# [Source records]
= Beginning of Section =

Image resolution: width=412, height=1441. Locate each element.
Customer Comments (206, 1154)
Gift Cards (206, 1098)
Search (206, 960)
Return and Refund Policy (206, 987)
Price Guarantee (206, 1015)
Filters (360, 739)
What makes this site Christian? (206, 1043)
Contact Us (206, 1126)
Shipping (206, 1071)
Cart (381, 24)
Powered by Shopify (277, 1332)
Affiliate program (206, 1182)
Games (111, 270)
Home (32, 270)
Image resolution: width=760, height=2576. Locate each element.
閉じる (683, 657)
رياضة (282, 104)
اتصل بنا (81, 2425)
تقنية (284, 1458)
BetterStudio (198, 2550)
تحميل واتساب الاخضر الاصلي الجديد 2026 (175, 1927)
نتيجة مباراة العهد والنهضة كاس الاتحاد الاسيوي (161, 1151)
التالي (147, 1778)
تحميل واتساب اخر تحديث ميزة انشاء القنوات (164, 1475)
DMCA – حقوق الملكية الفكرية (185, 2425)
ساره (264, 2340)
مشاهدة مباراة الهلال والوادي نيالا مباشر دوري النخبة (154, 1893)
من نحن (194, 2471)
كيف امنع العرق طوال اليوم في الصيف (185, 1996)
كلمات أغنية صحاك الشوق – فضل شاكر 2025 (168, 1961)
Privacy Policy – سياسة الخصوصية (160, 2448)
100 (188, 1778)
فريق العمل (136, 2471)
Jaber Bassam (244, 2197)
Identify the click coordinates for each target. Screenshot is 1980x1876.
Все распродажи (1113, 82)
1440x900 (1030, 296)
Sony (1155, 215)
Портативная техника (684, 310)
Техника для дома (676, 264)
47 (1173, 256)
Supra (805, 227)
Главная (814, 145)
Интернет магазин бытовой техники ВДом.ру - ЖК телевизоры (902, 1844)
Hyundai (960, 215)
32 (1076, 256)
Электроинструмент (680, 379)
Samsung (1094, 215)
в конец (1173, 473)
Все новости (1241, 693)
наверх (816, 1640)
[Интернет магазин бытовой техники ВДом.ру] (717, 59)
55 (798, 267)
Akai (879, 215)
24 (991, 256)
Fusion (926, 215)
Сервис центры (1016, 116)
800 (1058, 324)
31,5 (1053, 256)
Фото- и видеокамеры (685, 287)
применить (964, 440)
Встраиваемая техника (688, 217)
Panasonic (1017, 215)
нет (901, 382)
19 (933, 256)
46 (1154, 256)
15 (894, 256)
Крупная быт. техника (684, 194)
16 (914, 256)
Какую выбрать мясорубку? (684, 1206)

= End of Section =

# [What the task asks]
Set down each entry from above once more, exactly as written.

# [Written reply]
Image resolution: width=412, height=1441. Locate each element.
Customer Comments (206, 1154)
Gift Cards (206, 1098)
Search (206, 960)
Return and Refund Policy (206, 987)
Price Guarantee (206, 1015)
Filters (360, 739)
What makes this site Christian? (206, 1043)
Contact Us (206, 1126)
Shipping (206, 1071)
Cart (381, 24)
Powered by Shopify (277, 1332)
Affiliate program (206, 1182)
Games (111, 270)
Home (32, 270)
Image resolution: width=760, height=2576. Locate each element.
閉じる (683, 657)
رياضة (282, 104)
اتصل بنا (81, 2425)
تقنية (284, 1458)
BetterStudio (198, 2550)
تحميل واتساب الاخضر الاصلي الجديد 2026 (175, 1927)
نتيجة مباراة العهد والنهضة كاس الاتحاد الاسيوي (161, 1151)
التالي (147, 1778)
تحميل واتساب اخر تحديث ميزة انشاء القنوات (164, 1475)
DMCA – حقوق الملكية الفكرية (185, 2425)
ساره (264, 2340)
مشاهدة مباراة الهلال والوادي نيالا مباشر دوري النخبة (154, 1893)
من نحن (194, 2471)
كيف امنع العرق طوال اليوم في الصيف (185, 1996)
كلمات أغنية صحاك الشوق – فضل شاكر 2025 (168, 1961)
Privacy Policy – سياسة الخصوصية (160, 2448)
100 (188, 1778)
فريق العمل (136, 2471)
Jaber Bassam (244, 2197)
Identify the click coordinates for each target. Screenshot is 1980x1876.
Все распродажи (1113, 82)
1440x900 (1030, 296)
Sony (1155, 215)
Портативная техника (684, 310)
Техника для дома (676, 264)
47 (1173, 256)
Supra (805, 227)
Главная (814, 145)
Интернет магазин бытовой техники ВДом.ру - ЖК телевизоры (902, 1844)
Hyundai (960, 215)
32 (1076, 256)
Электроинструмент (680, 379)
Samsung (1094, 215)
в конец (1173, 473)
Все новости (1241, 693)
наверх (816, 1640)
[Интернет магазин бытовой техники ВДом.ру] (717, 59)
55 (798, 267)
Akai (879, 215)
24 (991, 256)
Fusion (926, 215)
Сервис центры (1016, 116)
800 (1058, 324)
31,5 (1053, 256)
Фото- и видеокамеры (685, 287)
применить (964, 440)
Встраиваемая техника (688, 217)
Panasonic (1017, 215)
нет (901, 382)
19 (933, 256)
46 (1154, 256)
15 (894, 256)
Крупная быт. техника (684, 194)
16 (914, 256)
Какую выбрать мясорубку? (684, 1206)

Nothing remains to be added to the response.